_Data section_:
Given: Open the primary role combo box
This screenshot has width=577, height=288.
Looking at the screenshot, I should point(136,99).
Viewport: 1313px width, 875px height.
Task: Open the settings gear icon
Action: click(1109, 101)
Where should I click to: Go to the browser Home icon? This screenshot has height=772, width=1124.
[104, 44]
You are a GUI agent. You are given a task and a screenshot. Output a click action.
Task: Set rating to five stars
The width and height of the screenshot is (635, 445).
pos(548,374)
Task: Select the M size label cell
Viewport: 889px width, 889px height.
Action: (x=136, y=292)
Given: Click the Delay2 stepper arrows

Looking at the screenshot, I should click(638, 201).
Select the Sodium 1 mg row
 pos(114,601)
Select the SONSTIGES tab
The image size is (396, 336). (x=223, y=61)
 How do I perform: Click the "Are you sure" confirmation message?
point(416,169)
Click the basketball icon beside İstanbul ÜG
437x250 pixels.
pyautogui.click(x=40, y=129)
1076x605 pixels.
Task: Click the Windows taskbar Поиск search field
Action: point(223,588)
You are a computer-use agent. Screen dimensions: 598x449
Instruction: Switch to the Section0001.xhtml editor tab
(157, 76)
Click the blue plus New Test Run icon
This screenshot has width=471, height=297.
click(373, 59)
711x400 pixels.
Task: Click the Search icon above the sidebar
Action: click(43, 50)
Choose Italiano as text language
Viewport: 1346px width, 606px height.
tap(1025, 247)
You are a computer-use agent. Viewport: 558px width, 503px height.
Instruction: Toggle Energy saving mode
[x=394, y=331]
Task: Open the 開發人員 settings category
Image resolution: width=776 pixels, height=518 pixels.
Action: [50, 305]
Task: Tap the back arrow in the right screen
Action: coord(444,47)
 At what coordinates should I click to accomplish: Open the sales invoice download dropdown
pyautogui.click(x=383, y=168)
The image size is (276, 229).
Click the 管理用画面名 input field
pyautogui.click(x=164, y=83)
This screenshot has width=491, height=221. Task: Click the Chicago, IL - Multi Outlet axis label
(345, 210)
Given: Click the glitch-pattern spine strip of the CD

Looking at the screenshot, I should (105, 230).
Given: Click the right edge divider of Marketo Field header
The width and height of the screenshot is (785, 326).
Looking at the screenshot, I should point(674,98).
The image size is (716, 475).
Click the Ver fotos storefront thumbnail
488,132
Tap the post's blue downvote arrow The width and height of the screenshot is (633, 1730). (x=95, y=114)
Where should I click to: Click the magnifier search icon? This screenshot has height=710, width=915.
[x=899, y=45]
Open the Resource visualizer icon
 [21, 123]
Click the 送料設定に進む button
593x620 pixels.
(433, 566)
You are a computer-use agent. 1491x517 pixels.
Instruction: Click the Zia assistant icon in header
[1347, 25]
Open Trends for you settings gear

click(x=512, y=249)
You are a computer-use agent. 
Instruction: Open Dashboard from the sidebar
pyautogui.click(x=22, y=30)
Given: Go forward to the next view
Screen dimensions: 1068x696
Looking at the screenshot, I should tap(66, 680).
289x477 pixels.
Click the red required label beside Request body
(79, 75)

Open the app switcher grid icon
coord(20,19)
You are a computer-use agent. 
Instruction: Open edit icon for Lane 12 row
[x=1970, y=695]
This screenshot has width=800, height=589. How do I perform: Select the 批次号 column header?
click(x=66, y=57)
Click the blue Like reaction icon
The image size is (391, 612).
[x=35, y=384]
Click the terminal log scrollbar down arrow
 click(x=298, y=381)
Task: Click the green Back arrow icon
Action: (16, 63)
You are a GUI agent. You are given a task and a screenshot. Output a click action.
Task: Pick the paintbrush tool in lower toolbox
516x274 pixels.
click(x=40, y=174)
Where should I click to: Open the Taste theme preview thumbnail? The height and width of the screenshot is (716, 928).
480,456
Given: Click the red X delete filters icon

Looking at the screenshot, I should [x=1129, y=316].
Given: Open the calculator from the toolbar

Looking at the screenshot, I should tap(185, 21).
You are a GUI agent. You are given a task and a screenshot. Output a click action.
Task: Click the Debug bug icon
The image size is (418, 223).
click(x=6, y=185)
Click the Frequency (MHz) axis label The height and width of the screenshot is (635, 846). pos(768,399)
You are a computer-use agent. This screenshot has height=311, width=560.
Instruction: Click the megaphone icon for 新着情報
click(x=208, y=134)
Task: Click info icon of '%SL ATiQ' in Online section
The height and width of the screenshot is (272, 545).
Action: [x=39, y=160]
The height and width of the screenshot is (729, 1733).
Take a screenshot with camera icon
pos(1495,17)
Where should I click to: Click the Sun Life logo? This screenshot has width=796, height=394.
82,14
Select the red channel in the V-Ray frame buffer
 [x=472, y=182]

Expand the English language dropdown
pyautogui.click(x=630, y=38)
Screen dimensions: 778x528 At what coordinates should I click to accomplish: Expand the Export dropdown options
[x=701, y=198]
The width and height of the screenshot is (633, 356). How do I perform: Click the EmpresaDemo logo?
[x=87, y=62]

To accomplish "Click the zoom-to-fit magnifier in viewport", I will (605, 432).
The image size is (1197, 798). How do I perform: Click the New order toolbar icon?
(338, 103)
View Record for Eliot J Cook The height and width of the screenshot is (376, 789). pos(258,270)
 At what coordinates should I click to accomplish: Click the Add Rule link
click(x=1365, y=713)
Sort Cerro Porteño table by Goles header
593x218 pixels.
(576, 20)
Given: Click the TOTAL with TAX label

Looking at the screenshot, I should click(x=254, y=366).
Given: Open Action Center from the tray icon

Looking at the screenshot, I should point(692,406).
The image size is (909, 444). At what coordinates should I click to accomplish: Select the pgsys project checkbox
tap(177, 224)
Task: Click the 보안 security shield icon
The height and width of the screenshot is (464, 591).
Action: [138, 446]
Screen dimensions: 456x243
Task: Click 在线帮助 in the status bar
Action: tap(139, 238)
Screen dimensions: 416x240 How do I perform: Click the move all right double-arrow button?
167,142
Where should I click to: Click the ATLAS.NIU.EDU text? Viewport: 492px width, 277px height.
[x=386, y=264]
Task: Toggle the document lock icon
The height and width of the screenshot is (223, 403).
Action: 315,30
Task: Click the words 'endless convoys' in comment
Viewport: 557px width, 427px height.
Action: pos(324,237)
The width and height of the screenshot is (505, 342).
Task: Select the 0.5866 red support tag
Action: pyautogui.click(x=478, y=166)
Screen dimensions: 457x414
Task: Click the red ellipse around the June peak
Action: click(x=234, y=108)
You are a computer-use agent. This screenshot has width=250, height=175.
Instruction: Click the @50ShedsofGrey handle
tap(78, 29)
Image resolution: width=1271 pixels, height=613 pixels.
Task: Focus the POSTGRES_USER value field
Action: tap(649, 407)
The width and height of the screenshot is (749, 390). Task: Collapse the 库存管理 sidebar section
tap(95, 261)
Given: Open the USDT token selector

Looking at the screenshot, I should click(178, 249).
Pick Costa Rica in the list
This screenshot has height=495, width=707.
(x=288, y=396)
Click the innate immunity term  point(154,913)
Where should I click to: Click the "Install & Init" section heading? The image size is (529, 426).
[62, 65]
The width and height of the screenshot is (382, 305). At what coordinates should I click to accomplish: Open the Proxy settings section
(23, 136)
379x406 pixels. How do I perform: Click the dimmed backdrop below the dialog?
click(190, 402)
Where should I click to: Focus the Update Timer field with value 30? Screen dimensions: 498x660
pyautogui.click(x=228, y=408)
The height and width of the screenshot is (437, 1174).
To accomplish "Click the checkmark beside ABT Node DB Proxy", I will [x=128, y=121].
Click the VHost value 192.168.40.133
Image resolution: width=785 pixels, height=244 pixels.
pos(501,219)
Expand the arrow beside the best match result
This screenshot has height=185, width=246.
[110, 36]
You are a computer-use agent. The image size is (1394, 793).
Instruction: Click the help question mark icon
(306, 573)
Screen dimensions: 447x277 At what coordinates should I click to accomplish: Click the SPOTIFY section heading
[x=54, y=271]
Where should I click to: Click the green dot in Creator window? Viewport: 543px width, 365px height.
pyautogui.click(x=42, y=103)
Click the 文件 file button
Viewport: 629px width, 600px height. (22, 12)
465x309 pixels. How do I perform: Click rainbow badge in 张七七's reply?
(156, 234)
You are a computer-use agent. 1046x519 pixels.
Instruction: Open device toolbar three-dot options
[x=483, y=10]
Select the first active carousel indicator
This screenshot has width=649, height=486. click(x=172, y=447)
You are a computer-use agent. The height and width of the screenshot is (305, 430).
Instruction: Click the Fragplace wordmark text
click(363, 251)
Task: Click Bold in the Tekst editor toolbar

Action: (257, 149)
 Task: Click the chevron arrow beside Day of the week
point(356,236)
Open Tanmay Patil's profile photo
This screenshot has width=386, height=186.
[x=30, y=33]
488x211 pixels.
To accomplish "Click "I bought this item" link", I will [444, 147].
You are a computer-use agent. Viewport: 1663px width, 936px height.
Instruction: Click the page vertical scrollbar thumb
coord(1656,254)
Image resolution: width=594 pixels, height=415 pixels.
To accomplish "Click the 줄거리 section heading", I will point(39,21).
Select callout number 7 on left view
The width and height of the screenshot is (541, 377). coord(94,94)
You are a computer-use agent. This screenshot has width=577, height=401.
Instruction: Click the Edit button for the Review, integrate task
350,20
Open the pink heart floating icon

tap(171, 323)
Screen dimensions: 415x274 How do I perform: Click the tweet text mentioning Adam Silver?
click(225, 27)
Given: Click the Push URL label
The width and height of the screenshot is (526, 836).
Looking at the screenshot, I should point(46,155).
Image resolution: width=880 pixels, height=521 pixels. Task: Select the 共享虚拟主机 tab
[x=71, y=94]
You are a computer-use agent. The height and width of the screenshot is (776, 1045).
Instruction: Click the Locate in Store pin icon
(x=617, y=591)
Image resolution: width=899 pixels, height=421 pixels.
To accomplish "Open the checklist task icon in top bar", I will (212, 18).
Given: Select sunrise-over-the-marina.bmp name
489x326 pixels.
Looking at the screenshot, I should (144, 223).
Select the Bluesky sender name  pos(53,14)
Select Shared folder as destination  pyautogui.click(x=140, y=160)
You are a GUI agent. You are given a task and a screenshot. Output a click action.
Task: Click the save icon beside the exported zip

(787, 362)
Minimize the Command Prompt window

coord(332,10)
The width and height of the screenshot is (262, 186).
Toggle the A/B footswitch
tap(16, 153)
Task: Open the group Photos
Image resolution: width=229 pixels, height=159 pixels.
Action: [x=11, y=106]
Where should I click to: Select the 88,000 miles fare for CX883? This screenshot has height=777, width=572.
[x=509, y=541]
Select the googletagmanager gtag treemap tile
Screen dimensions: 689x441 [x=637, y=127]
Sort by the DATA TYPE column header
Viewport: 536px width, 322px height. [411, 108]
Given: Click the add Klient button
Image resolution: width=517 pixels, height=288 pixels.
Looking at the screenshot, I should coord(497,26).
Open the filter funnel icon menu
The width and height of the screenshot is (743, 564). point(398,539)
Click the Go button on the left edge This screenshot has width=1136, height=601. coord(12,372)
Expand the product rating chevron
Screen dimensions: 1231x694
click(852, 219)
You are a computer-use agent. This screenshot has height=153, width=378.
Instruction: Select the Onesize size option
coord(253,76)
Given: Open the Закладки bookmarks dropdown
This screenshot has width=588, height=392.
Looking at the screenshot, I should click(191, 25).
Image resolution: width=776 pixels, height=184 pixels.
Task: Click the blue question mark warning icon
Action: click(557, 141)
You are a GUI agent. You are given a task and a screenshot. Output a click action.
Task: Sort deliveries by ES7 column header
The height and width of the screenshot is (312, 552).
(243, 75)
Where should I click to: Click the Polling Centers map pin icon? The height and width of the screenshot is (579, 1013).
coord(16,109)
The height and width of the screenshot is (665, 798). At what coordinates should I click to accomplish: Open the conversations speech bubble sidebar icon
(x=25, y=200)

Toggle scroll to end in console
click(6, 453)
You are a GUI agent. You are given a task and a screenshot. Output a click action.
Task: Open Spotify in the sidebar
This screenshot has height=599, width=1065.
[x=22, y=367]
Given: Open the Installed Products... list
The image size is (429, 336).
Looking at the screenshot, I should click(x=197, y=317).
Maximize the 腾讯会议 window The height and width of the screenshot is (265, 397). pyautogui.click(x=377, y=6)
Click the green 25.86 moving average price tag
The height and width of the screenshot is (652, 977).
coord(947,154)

_Work order_: Your answer must be a single number: how many lines of the records contain the word "name".

_Answer box_: 2